Pemerintah menetapkan kuota BBM bersubsidi Pertalite tahun ini sebanyak 32,56 juta kilo liter atau lebih tinggi 8,85% dari kuota Pertalite tahun lalu sebesar 29,91 juta KL. Sedangkan kuota untuk solar ditetapkan 17 juta KL dan minyak tanah 500.000 KL.
Kepala BPH Migas, Erika Retnowati, mengatakan kuota Pertalite tahun 2023 mengalami peningkatan kurang lebih 2,6 juta KL dari tahun sebelumnya. "Hal ini didasari oleh tren konsumsi bulanan BBM Tahun 2022 yang sudah mendekati normal setelah mengalami penurunan saat pandemi," kata Erika dalam siaran pers yang dikutip pada Senin (9/1).

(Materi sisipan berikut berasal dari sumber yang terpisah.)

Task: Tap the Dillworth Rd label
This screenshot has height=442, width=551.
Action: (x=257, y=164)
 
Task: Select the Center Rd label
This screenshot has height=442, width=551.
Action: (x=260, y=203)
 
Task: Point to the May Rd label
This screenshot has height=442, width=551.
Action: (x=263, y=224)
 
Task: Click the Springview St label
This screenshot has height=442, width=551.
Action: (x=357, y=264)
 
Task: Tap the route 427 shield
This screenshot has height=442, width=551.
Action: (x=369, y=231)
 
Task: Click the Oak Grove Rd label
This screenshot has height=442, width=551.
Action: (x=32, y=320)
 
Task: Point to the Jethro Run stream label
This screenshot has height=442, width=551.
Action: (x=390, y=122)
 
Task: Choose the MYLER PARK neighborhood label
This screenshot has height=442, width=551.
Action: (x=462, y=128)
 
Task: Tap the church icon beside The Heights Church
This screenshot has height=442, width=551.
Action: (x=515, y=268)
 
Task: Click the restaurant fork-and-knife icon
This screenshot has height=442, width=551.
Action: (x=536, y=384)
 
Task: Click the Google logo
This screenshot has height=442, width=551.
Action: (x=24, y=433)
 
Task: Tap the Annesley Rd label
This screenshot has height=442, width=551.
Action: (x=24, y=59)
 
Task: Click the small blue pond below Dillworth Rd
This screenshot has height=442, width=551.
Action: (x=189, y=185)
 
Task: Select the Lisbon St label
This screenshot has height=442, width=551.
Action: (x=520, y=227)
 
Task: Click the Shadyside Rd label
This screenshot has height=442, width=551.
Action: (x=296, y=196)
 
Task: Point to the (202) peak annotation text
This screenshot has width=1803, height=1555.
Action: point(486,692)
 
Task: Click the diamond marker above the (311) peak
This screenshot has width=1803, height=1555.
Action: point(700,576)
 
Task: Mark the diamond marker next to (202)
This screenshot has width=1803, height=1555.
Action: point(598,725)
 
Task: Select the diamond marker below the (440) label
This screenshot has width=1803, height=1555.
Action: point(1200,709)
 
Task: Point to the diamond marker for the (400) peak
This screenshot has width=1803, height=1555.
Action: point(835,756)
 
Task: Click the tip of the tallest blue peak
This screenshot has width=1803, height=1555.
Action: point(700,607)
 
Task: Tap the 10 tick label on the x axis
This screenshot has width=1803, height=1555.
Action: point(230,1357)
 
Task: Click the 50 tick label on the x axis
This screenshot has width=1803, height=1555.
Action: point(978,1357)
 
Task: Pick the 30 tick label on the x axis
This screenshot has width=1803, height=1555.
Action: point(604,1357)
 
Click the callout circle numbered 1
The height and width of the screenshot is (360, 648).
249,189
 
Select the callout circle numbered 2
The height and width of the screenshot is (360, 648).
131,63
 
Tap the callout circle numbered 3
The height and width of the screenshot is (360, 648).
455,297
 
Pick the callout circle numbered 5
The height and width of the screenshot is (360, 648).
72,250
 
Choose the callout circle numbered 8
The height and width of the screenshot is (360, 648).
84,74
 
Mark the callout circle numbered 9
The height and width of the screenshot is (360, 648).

Lebih lanjut, kata Erika, hitung-hitungan penambahan kuota juga mengacu Peraturan Presiden Republik Indonesia Nomor 191 Tahun 2014, dimana belum ditetapkan Rincian konsumen pengguna dan titik serah untuk Jenis Bahan Bakar Khusus Penugasan (JBKP) Pertalite.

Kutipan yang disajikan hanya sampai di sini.